» **EXERCISE**
From the line containing "The height and" down to the final line of the entries below, quote every line verbatim. Exclude pictures.

» **DATASET RECORDS**
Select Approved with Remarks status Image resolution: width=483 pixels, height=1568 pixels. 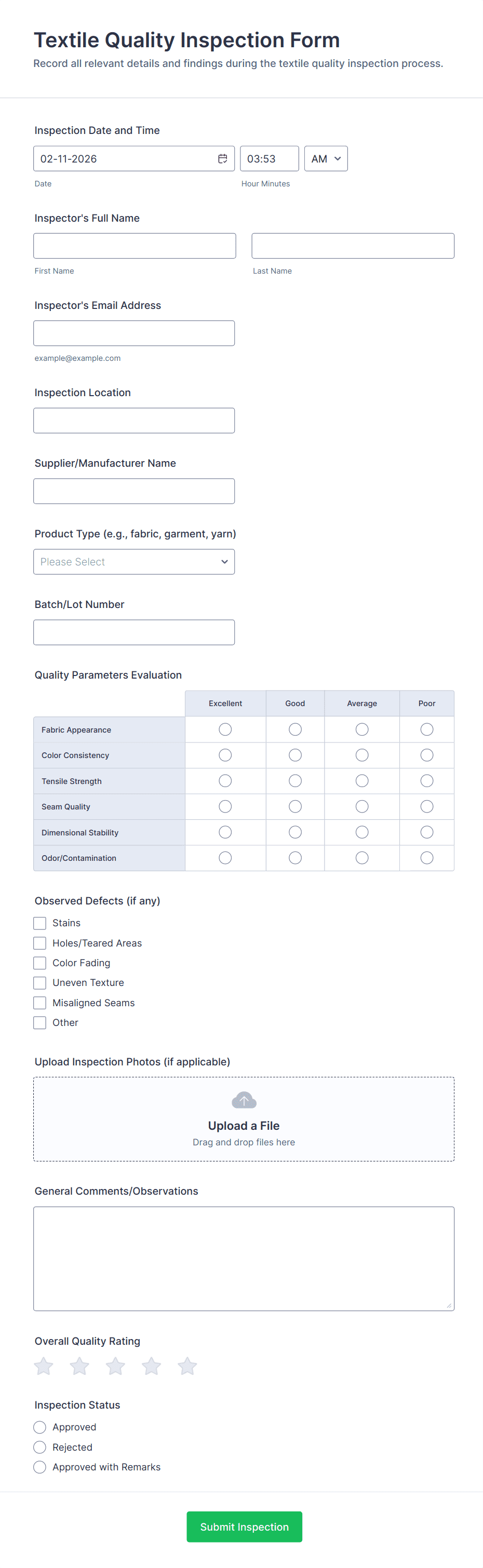coord(40,1467)
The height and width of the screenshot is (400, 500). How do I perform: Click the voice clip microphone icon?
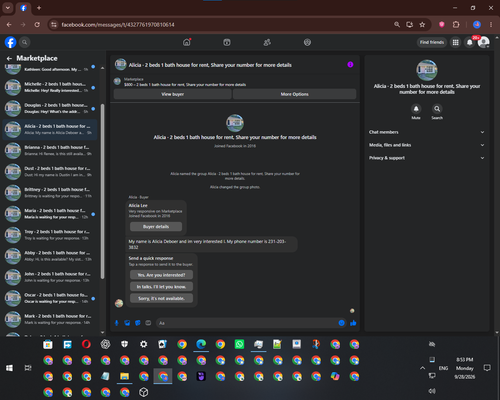(117, 323)
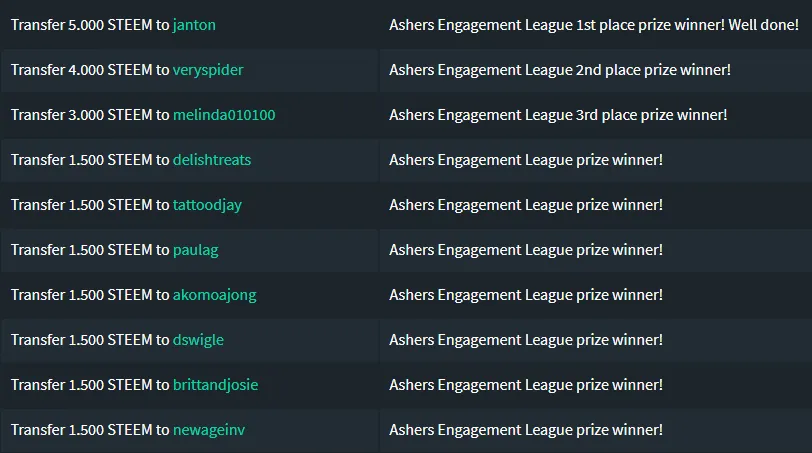Image resolution: width=812 pixels, height=453 pixels.
Task: Click the memo in the dswigle row
Action: [x=526, y=340]
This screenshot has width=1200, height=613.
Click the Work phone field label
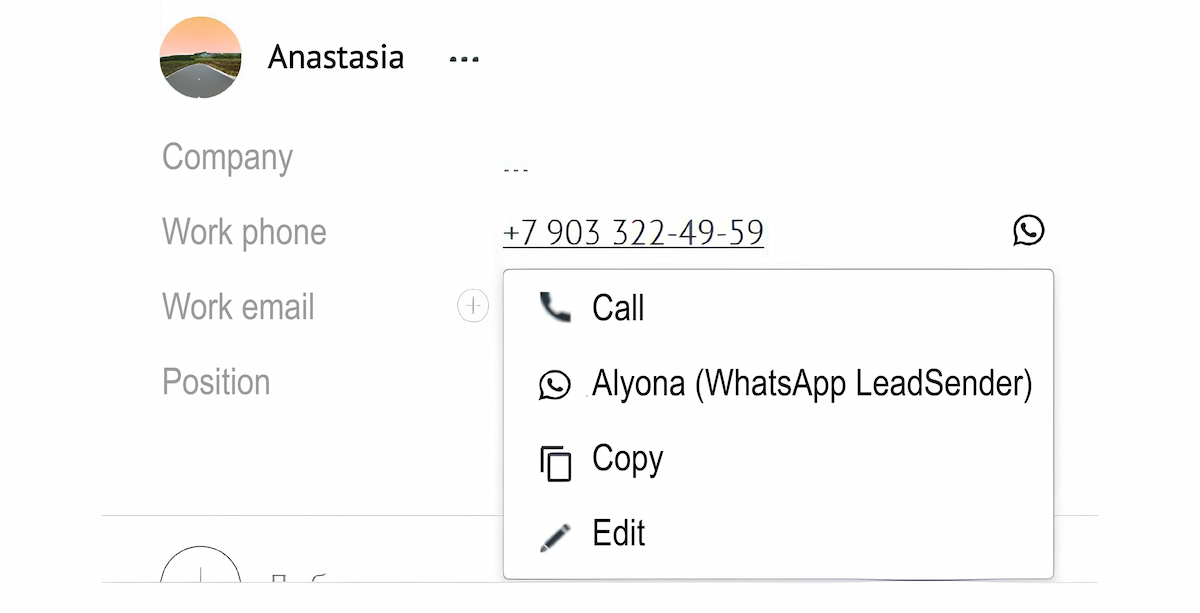pos(244,232)
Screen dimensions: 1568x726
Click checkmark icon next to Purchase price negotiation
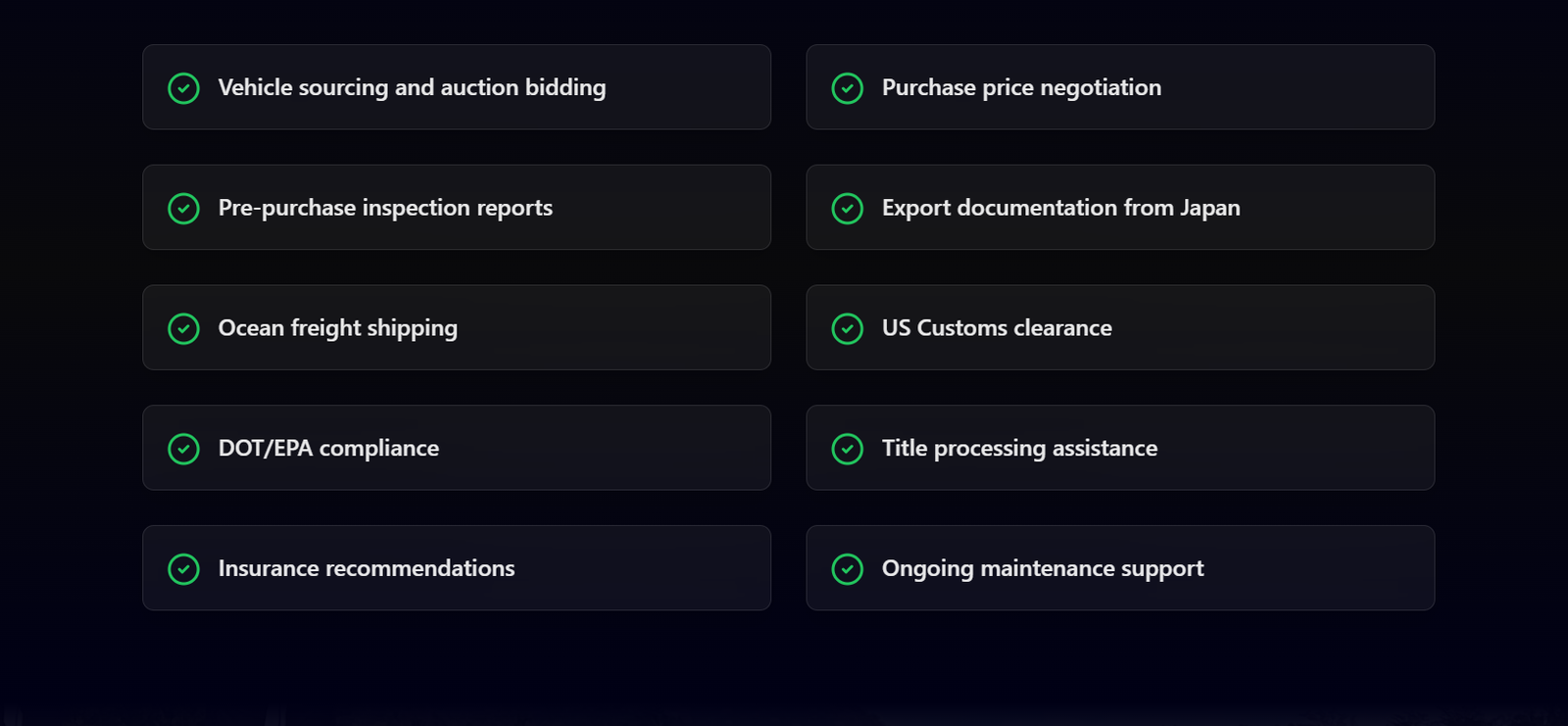847,88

» **FINISHED TASK**
The height and width of the screenshot is (400, 500). How do I perform: Click the voice clip microphone icon?
(117, 323)
Image resolution: width=812 pixels, height=453 pixels.
Task: Click the memo in the dswigle row
Action: [x=526, y=340]
This screenshot has width=1200, height=613.
Click the Work phone field label
pos(244,232)
Screen dimensions: 1568x726
Click checkmark icon next to Purchase price negotiation
847,88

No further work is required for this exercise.